WIRED Design FX: Constructing Elysium’s Terrifyingly Real Dystopia


WIRED Design FX: Constructing Elysium’s Terrifyingly Real Dystopia

WIRED has an exclusive look at the visual effects of Director Neill Blomkamp’s dark futuristic thriller, Elysium. Find out how the artists at Image Engine brought the patrolling packs of armed Earth-bound robots to life and turned the real world nirvana of Malibu into the orbiting playground of the space-bound elite.

August 22, 2013

The dual future worlds of Neill Blomkamp’s Elysium – a dilapidated Los Angeles where the poor struggle to survive, and the shiny space station above, reserved for wealthy citizens only – were brought to life thanks to the efforts of hundreds of visual effects artists at Image Engine. But Blomkamp, who made his Hollywood debut in 2009 with the gritty District 9, always insisted that the intricate sci-fi landscapes of his sophomore effort had to be grounded in real life.

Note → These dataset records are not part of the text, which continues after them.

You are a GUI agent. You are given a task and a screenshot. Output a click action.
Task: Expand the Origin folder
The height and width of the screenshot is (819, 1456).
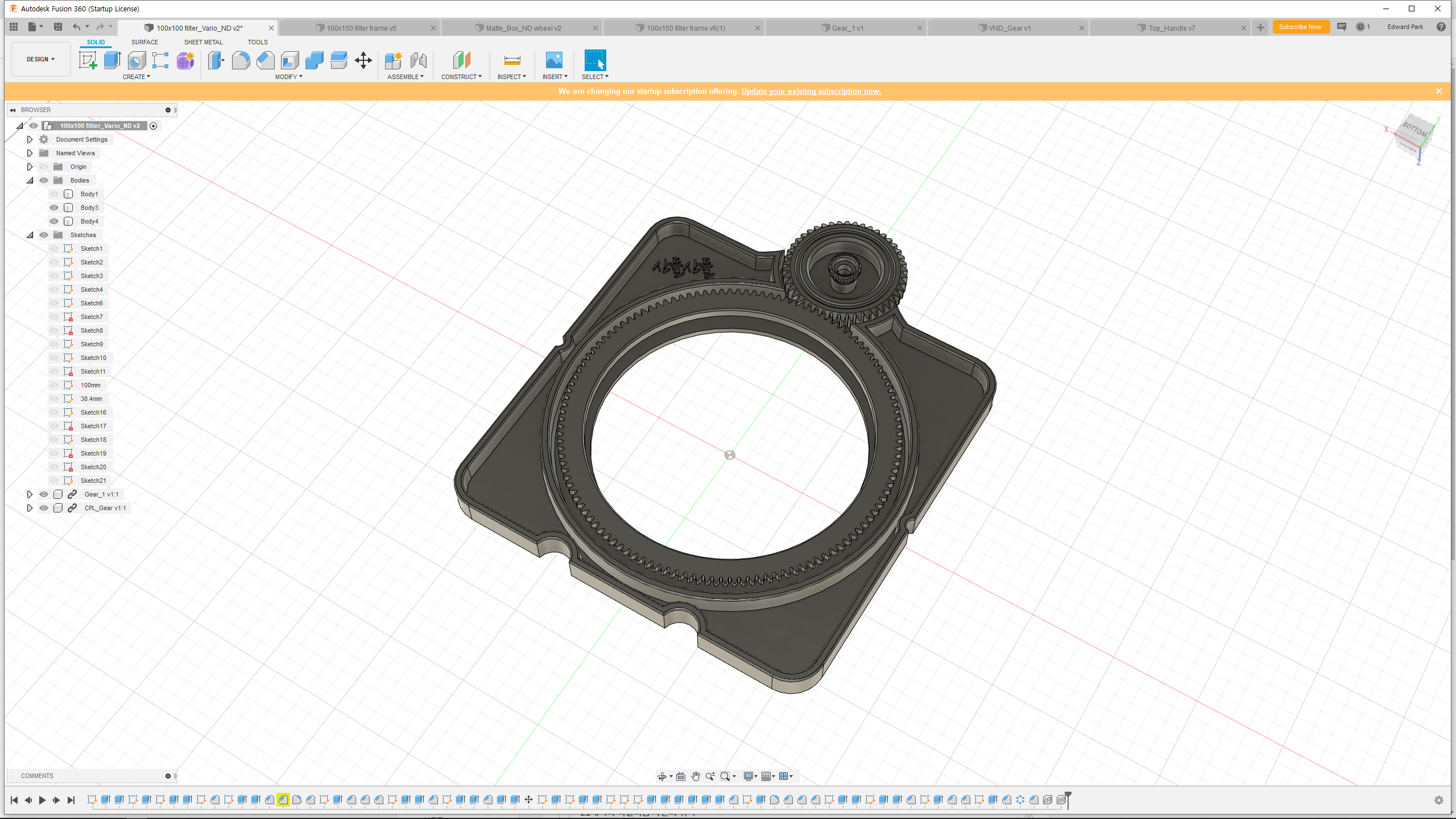pyautogui.click(x=30, y=167)
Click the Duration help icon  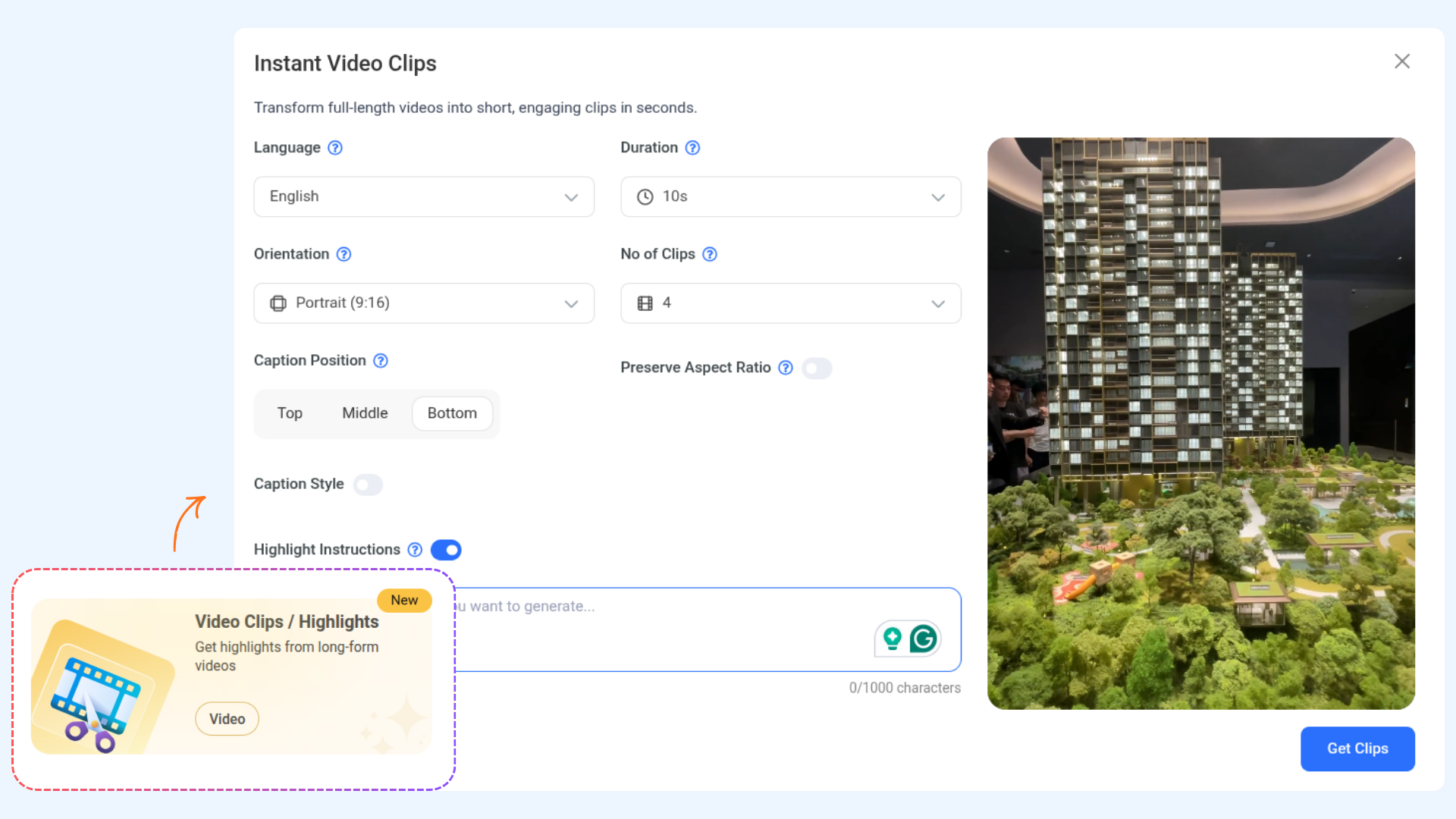tap(692, 148)
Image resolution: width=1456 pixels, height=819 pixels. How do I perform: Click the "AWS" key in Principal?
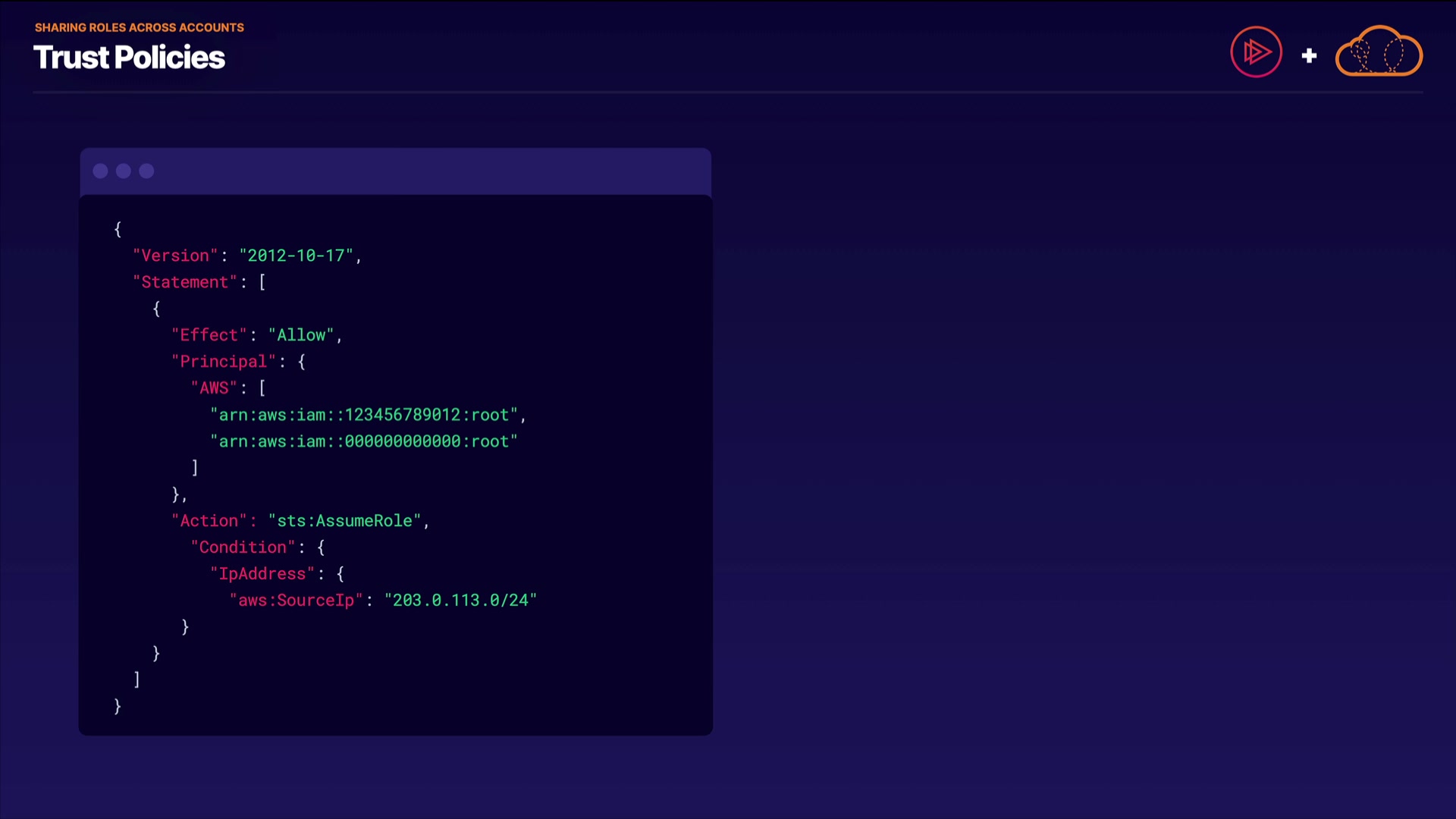tap(214, 388)
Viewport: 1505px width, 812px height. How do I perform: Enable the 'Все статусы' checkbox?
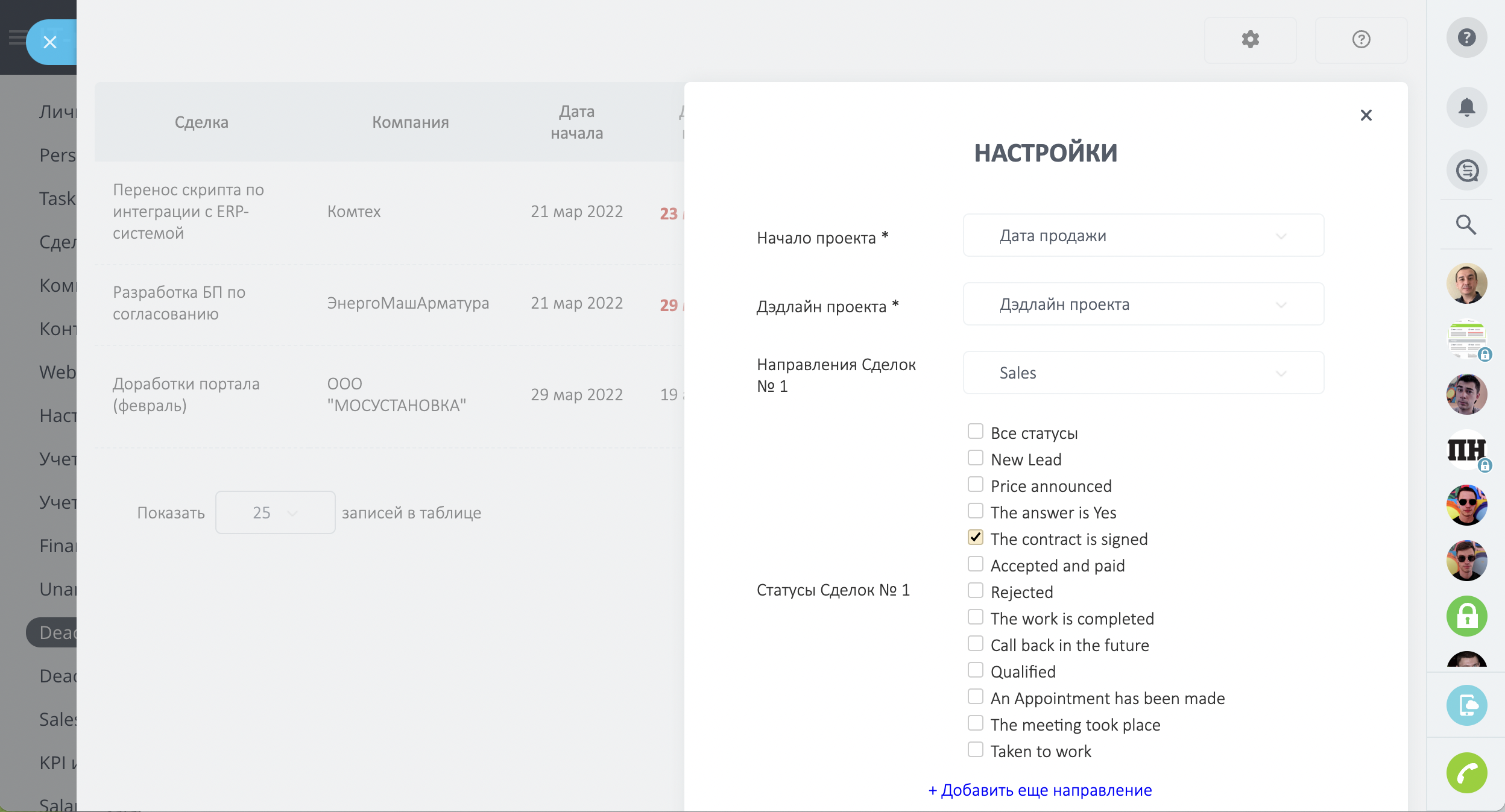click(x=975, y=432)
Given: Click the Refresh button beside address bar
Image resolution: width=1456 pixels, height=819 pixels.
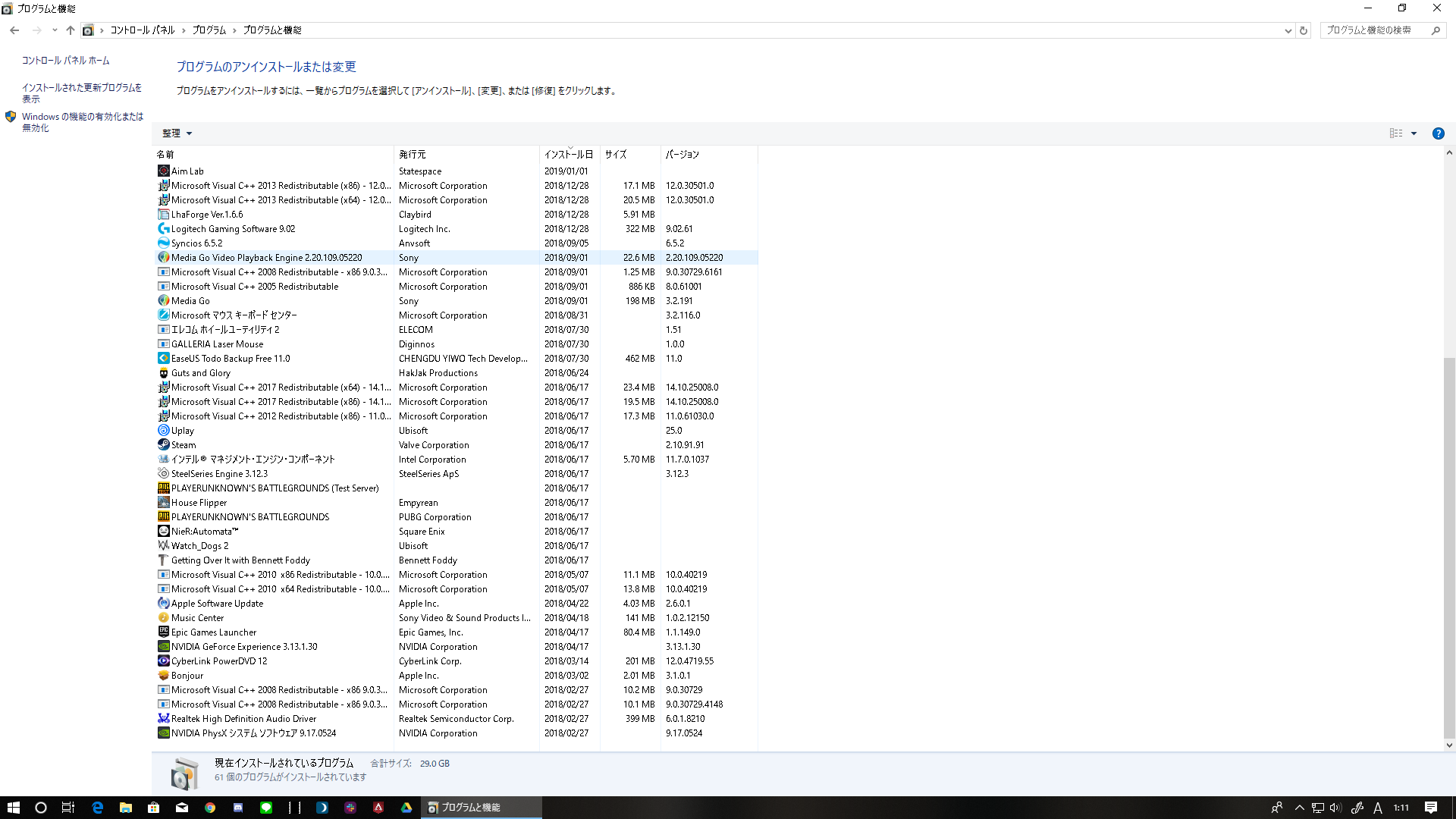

“Neill wanted a lot of detail, but the detail had to make sense,” says Peter Muyzers, the film’s visual effects supervisor. Muyzers works for Image Engine, the Vancouver studio responsible for digital elements ranging from spacecraft and law-enforcement robots to the Elysium station itself. “He would say, ‘Don’t just throw stuff in there [or] make this stuff up — look at bridge construction, oil drilling platforms.’ We were always using real-world reference.”

As inspiration for Elysium’s glossy sheen, Blomkamp turned to 1970s NASA designs for a torus space station. The resulting digital rendering – intended to be two kilometers wide and 40 kilometers in diameter – was made up of more than 3 trillion polygons.